The F-Secure service, which isn’t yet available, takes aim at the burgeoning BYOD trend, in which end users are utilizing their personal smartphones, tablets and PCs for business purposes. F-Secure is looking to not just cash in on the potential multi-billion marketplace, but disrupt file-sharing darlings Box Inc. and Dropbox Inc., which dominate this market segment.
“It’s a fantastic thing for us,” said F-Secure CEO Christian Fredrikson in an interview with Bloomberg. “We have the package ready, now we need to expand. It’s a business where we need to have tens of millions of users to become relevant, instead of the millions we have now.”
By some estimates, there are already 2 billion smartphones and 400 million tablets in circulation. By 2015, mobile devices — most owned by end users — will be the primary Internet access device. Some analysts predict tablets will overtake conventional desktop and notebook PC sales by the end of 2013.
File-sharing and backup services are widely available, even if the segment isn’t well-defined. Some providers call their services “content management”; others will call it “cloud file storage”; and still others stick with the original “file synchronization.” All share common attributes: the ability to store files in the cloud, automatically synchronize across multiple devices and share files with other users.
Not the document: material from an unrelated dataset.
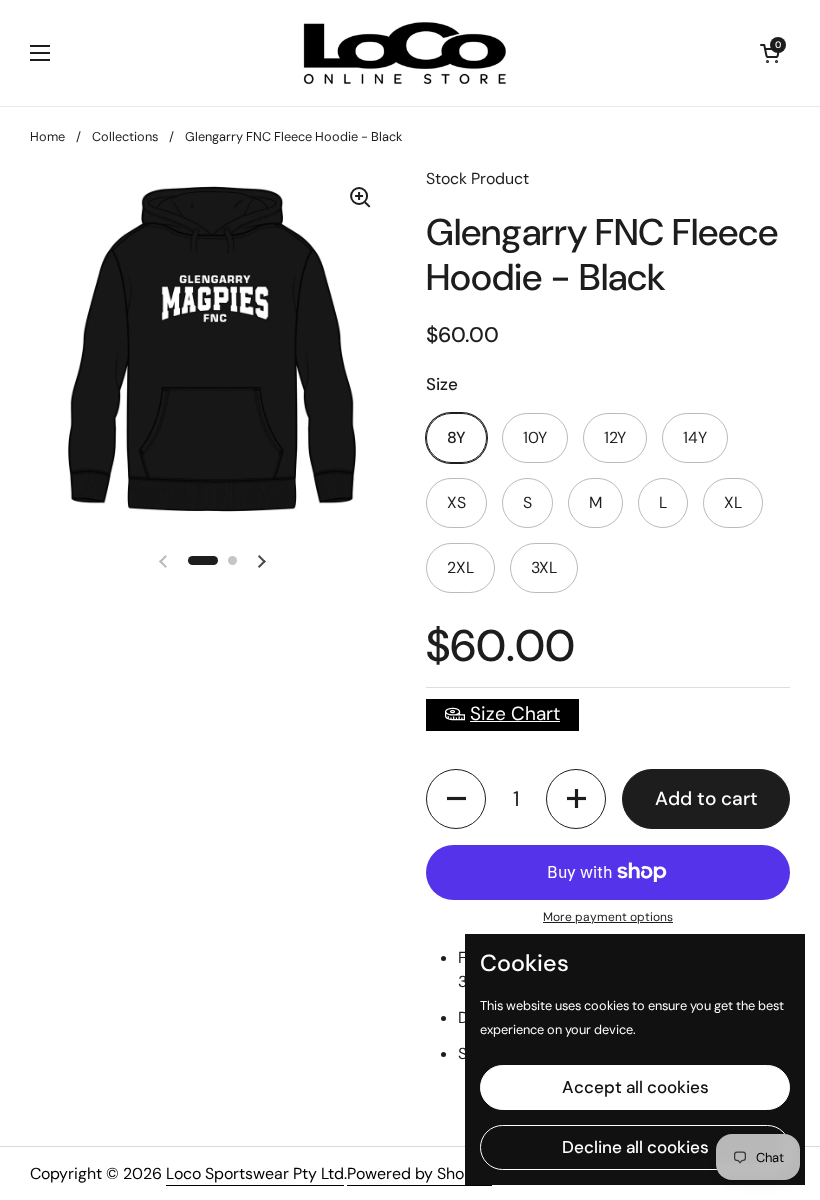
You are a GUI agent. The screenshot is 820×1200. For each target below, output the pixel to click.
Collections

The file-sharing segment is dominated by Box, a business-oriented service that has taken in more than $150 million in its most recent fund-raising round; and Dropbox, a consumer-oriented service with more than 100 million registered users. Others include SugarSync Inc., Egnyte Inc., ShareFile and Syncplicity LLC. Arguably, Microsoft Corp.’s SkyDrive and Google’s Drive fall into the file synchronization category because of their sharing attributes.
There’s no shortage of file-sharing services, and F-Secure isn’t the first security vendor to try its hand at offering a secure alternative. In 2011, Trend Micro Inc. launched Safe Sync, a file-sharing service purported to be more secure than those offered by Dropbox or Box. While it had many fine security and functional features, Trend Micro wasn’t able to excite its resellers or customers with the cloud-based product.
F-Secure is betting it can break through by using security as a differentiator, but also plying its channel relationships with OEMs, telecommunications carriers and resellers.